E como isso funciona?
O papel da securitizadora é transformar um título de crédito — por exemplo, um contrato de aluguel, em que um proprietário tem a receber um fluxo de pagamentos de inquilinos — em um investimento viável, acessível a diversos investidores. Imagine como seria complicado ter de receber diretamente de um inquilino os aluguéis de um imóvel que nem é seu. Concorda que não haveria como estruturar esse tipo de negócio em escala?
A securitizadora faz justamente isso: pega o contrato de aluguel como “recebível” e, com base no fluxo financeiro estabelecido, emite um título de sua própria emissão, o CRI, que você compra. O contrato fica como lastro, e a securitizadora tem a obrigação de honrar o que consta no termo de securitização, que conecta aquele fluxo de recebíveis ao investidor. A vantagem é que esse contrato pode ser fracionado, permitindo que vários investidores tenham acesso ao retorno. Além disso, a operação pode contar com garantias adicionais — e é aí que entra o “fundo de reserva”.

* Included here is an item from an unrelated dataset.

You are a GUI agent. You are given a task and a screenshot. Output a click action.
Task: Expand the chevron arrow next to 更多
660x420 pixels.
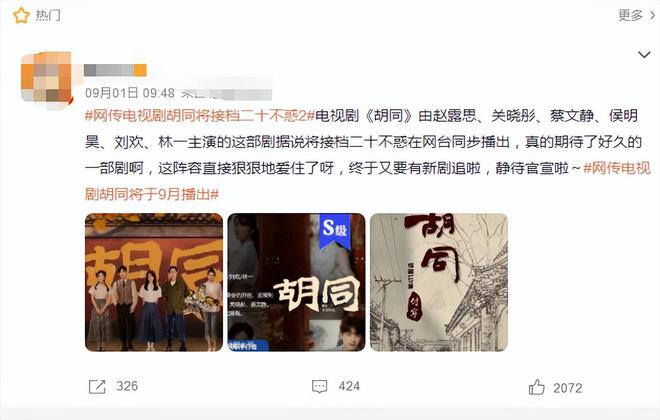pos(653,16)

Esse fundo é constituído justamente para proteger o investidor em caso de falhas no pagamento, e costuma ser aplicado em ativos líquidos e conservadores, como fundos que compram títulos públicos ou CDBs de bancos de primeira linha. E obviamente ele tem um gestor que é obrigado a cumprir seu mandato.
Por isso, o papel da securitizadora é fundamental: ela deve atuar como árbitra, garantindo que o que foi prometido será cumprido.

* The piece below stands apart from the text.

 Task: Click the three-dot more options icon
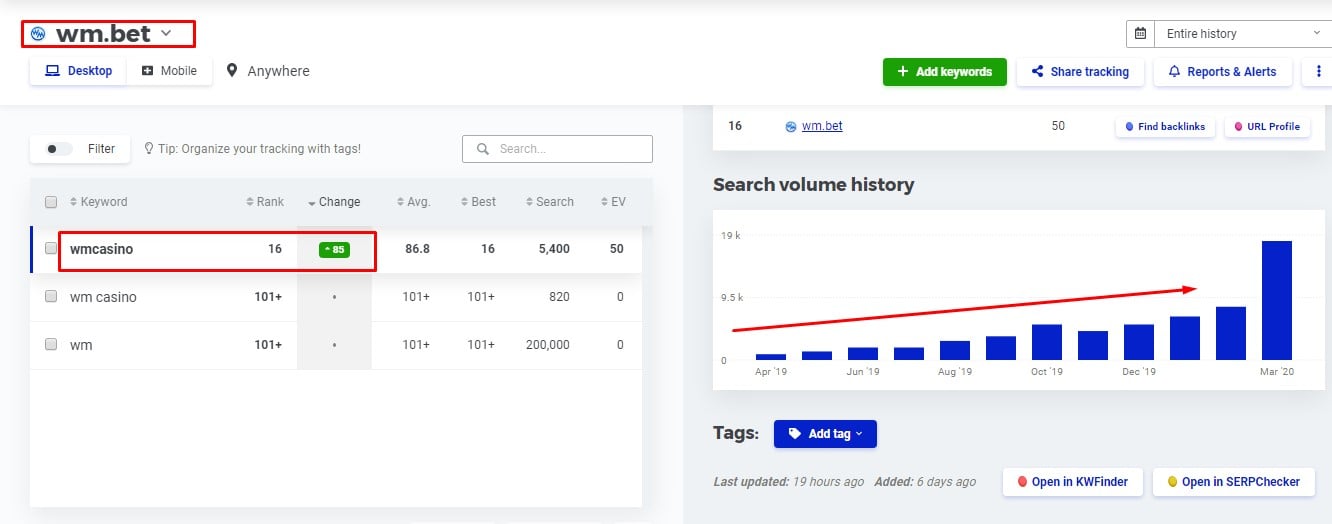coord(1316,72)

Outro agente importante no processo é o estruturador, que monta a operação, encontra o fluxo de recebíveis, contrata a securitizadora, advogados e outros prestadores, e coloca a operação no mercado via distribuidores. Entre suas funções está pensar em como e por quem o fundo de reserva será gerido.
Há ainda o agente fiduciário, que deve agir com fidúcia, defendendo os interesses dos compradores do CRI. Ele verifica se contratos, garantias e informações estão sendo cumpridos.

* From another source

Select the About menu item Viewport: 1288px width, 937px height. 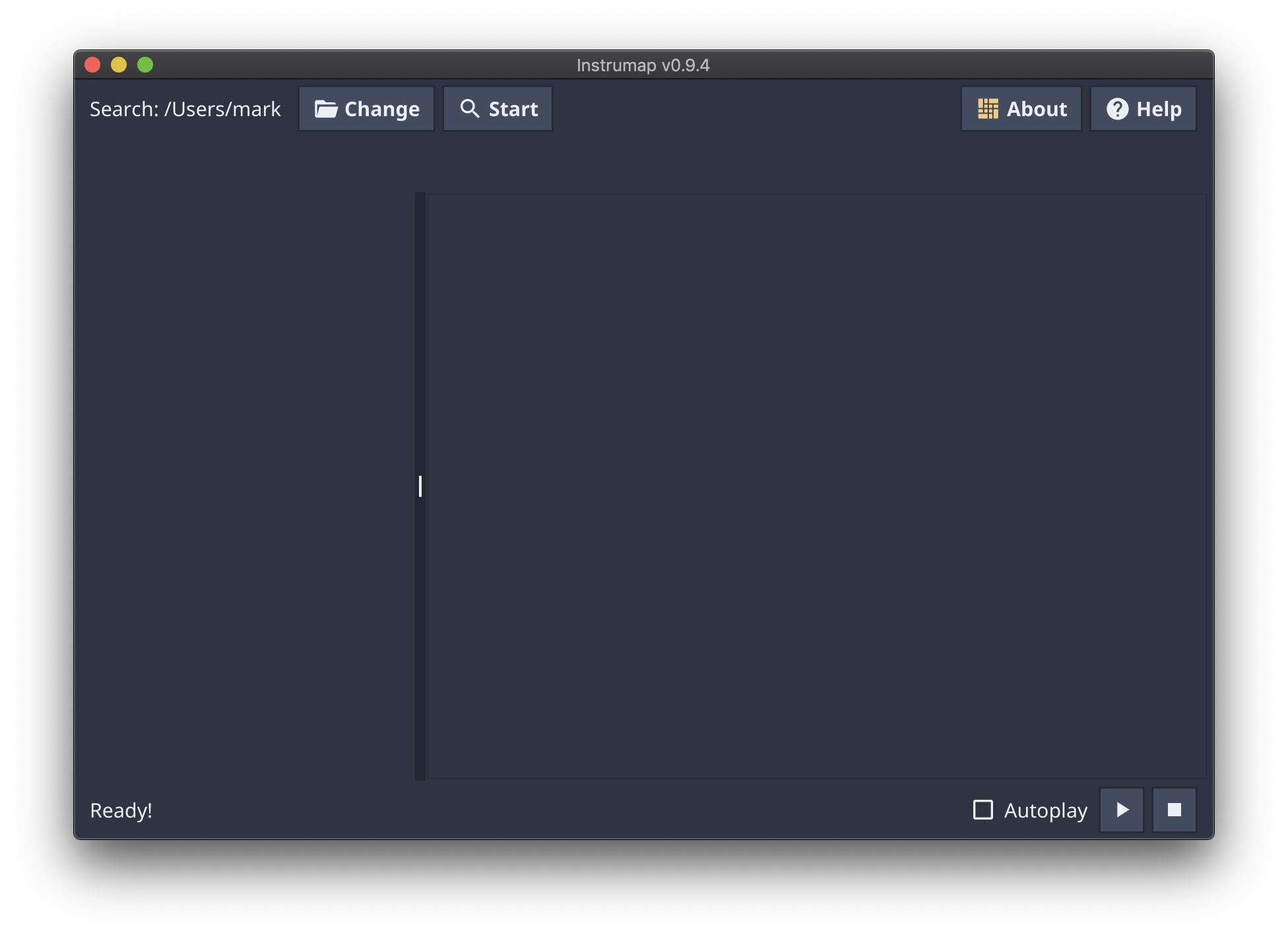pyautogui.click(x=1021, y=108)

A legislação do mercado de capitais é complexa, mas cada um tem seu papel nessa orquestra.
Não pode ser “tudo junto e misturado”
No Brasil, há uma visão liberal, com a qual concordo, de permitir que um mesmo grupo empresarial detenha diversas licenças reguladas pela CVM. Um empreendedor pode, em seu grupo, ter uma gestora, uma securitizadora, uma empresa de estruturação e até mesmo de distribuição. Nada de errado: os bancos atuam assim há décadas.
O ponto central é que conflito de interesse não se resolve proibindo, mas mitigando. Esse modelo traz eficiência e competição, mas também riscos.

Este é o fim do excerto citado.